● **Completa lo siguiente**:
• 1. Reproduce sin cambios el pasaje del texto sobre el Día de la Memoria que va desde "Argentina se prepara" hasta "todo el país.".
• 2. Según el texto sobre el Día de la Memoria, ¿bajo qué consigna se hace la convocatoria?
• 3. Sigue escribiendo el texto sobre el Día de la Memoria en Argentina a partir de su última oración.

● **Texto para analizar**:
= = = = =

Argentina se prepara para una de las mayores movilizaciones por el Día de la Memoria de los últimos años, este 24 de marzo, en conmemoración del inicio del golpe de Estado de 1976. Miles de personas se concentrarán en la Plaza de Mayo, respondiendo al llamado de instituciones de derechos humanos, agrupaciones políticas y movimientos sociales, en un acto unificado que se replicará en todo el país.
La convocatoria se produce en el 50º aniversario de la dictadura cívico-militar que dejó, según organizaciones, 30.000 desaparecidos. Bajo la consigna “Que digan dónde están”, referentes como las Madres y Abuelas de Plaza de Mayo instan a la participación con fotografías de las víctimas.
La movilización se desarrolla en un contexto de fuerte tensión política con el gobierno de Javier Milei, acusado de promover discursos de negacionismo sobre la dictadura y de desmantelar políticas públicas vinculadas a la memoria, verdad y justicia. El Ejecutivo planea difundir contenidos en redes sociales buscando una “reconciliación”, incluyendo testimonios de familiares de víctimas y militares, una estrategia que ha sido criticada por relativizar el terrorismo de Estado.

= = = = =

● **Datos proporcionados**:

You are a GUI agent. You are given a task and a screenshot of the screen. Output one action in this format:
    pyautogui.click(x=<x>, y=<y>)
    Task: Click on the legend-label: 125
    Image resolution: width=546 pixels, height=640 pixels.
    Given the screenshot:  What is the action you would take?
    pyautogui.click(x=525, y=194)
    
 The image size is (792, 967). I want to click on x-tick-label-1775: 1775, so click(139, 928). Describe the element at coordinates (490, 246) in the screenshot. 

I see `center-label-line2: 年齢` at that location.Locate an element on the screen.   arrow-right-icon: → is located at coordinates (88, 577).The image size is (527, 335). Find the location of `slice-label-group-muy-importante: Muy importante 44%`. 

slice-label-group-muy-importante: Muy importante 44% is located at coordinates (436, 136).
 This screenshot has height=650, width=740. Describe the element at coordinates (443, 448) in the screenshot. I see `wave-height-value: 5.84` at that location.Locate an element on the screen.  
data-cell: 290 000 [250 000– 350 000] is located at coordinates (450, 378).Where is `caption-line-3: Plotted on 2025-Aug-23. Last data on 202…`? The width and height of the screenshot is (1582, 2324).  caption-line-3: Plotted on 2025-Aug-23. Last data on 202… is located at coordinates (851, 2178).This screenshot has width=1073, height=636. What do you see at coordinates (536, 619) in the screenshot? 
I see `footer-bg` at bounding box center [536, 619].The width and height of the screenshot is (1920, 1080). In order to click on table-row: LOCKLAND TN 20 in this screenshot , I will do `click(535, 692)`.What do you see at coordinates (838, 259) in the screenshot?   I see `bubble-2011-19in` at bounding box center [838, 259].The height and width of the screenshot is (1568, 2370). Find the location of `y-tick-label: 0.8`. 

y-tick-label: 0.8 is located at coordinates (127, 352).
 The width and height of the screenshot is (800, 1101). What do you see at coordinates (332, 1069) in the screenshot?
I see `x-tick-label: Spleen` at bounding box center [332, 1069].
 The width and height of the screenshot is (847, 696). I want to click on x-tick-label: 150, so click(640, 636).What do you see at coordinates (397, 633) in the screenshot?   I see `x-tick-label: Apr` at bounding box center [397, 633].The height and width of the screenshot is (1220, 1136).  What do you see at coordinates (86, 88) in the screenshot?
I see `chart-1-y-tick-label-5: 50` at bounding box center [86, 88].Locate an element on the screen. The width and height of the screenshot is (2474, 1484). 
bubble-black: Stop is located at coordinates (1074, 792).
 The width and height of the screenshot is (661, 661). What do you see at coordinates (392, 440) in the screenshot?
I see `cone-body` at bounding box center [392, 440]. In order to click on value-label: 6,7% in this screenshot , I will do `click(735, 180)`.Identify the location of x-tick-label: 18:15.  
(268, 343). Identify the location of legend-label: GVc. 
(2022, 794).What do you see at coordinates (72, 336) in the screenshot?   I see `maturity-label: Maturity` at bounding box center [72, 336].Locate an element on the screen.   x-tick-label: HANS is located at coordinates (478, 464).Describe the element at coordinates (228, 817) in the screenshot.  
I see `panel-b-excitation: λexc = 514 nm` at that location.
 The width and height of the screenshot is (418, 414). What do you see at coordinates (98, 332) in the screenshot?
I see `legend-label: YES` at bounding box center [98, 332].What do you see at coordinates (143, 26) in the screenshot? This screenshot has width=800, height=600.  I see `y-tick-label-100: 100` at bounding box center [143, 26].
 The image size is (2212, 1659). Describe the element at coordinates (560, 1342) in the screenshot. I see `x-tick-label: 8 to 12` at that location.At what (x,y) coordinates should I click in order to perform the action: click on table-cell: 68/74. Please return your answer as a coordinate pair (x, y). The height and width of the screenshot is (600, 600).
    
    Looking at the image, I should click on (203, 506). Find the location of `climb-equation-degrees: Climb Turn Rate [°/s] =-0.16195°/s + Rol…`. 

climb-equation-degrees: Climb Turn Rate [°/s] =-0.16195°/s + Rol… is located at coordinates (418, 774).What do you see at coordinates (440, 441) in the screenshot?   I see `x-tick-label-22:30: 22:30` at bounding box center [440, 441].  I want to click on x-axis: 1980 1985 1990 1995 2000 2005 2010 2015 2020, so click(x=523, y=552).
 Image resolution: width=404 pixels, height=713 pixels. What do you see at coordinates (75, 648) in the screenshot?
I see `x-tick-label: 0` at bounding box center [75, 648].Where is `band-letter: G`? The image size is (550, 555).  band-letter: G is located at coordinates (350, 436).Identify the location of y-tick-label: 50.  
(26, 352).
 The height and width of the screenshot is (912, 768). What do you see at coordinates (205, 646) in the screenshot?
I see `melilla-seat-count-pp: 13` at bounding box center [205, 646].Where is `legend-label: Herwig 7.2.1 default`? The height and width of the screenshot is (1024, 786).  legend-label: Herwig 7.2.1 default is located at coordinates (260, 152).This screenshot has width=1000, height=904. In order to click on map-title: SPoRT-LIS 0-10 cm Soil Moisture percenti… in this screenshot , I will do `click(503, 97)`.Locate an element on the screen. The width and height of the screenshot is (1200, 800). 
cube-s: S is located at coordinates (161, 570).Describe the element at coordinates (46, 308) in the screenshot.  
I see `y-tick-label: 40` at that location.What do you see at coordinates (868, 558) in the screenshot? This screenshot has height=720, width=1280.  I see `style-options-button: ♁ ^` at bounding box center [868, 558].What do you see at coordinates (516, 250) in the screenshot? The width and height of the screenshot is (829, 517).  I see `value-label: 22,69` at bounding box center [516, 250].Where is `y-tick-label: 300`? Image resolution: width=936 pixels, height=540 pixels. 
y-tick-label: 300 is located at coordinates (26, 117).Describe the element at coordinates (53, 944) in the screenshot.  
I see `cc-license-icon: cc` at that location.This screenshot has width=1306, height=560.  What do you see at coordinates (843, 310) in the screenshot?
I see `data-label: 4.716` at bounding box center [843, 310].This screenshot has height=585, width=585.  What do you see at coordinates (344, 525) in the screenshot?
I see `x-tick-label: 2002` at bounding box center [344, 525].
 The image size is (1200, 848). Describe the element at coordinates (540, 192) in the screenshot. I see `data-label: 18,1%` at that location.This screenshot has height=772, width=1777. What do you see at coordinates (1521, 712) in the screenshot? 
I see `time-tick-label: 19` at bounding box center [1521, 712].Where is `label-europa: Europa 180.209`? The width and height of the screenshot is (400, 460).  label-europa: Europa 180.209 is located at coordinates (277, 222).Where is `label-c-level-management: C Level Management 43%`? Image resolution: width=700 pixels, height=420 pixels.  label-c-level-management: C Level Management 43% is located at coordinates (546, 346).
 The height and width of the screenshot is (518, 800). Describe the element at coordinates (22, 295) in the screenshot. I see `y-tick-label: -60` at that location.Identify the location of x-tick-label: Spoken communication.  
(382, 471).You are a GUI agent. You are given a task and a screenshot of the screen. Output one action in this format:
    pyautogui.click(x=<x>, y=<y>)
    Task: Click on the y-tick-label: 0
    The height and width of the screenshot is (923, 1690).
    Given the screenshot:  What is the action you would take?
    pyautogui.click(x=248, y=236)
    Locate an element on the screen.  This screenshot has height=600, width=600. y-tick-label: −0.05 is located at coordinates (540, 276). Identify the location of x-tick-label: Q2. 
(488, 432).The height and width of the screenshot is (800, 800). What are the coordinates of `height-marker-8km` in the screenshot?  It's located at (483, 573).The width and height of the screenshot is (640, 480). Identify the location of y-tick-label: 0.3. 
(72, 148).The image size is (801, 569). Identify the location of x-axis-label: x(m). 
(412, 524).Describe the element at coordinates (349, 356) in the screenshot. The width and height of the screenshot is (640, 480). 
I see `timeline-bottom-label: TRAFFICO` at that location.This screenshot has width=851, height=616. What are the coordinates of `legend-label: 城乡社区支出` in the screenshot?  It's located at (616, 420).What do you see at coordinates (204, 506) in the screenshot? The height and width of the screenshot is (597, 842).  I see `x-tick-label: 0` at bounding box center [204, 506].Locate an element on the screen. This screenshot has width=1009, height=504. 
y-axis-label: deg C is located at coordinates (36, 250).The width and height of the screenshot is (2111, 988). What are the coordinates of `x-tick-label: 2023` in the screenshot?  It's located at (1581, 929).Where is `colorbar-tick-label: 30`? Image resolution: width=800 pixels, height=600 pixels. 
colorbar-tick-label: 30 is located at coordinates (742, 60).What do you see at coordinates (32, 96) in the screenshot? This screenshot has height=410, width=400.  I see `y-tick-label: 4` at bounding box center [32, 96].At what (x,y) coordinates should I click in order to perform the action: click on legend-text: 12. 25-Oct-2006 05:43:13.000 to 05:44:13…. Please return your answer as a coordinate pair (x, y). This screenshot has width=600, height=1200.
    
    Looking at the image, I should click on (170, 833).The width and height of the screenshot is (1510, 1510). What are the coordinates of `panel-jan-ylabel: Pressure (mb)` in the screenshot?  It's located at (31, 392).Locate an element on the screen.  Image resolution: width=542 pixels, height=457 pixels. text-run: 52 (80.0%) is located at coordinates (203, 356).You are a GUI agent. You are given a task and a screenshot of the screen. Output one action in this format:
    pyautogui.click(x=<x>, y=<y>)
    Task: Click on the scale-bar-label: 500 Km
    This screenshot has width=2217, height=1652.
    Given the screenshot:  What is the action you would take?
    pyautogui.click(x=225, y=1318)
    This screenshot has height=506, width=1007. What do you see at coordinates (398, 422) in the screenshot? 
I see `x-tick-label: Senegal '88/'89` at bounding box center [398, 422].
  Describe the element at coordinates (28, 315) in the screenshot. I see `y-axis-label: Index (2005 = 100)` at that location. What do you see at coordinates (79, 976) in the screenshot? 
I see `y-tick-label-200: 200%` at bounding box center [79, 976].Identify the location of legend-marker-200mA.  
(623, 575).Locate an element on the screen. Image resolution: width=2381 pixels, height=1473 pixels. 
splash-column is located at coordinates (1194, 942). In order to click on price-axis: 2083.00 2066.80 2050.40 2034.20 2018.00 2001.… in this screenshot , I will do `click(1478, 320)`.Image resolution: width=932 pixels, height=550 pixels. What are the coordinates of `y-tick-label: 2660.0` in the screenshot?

= = = = =

● **Respuestas del ejercicio**:
• 1.
Argentina se prepara para una de las mayores movilizaciones por el Día de la Memoria de los últimos años, este 24 de marzo, en conmemoración del inicio del golpe de Estado de 1976. Miles de personas se concentrarán en la Plaza de Mayo, respondiendo al llamado de instituciones de derechos humanos, agrupaciones políticas y movimientos sociales, en un acto unificado que se replicará en todo el país.

• 2. "Que digan dónde están".

• 3.
Entidades internacionales, como relatores de Naciones Unidas, han advertido sobre retrocesos en materia de derechos humanos y han instado a la Casa Rosada a revisar el desmantelamiento de políticas.
El Día de la Memoria evoca un período marcado por secuestros, desapariciones y centros clandestinos como la ESMA, donde sobrevivientes como Ana Careaga y Pablo Díaz relatan el horror de la tortura y la pérdida de identidad. A pesar de que más de 1.200 personas han sido condenadas por delitos de lesa humanidad desde 2006, el reclamo por información sobre el destino de los desaparecidos persiste. La marcha del 24 de marzo busca reforzar el mensaje en defensa de los derechos humanos frente a un escenario político que tensiona consensos históricos.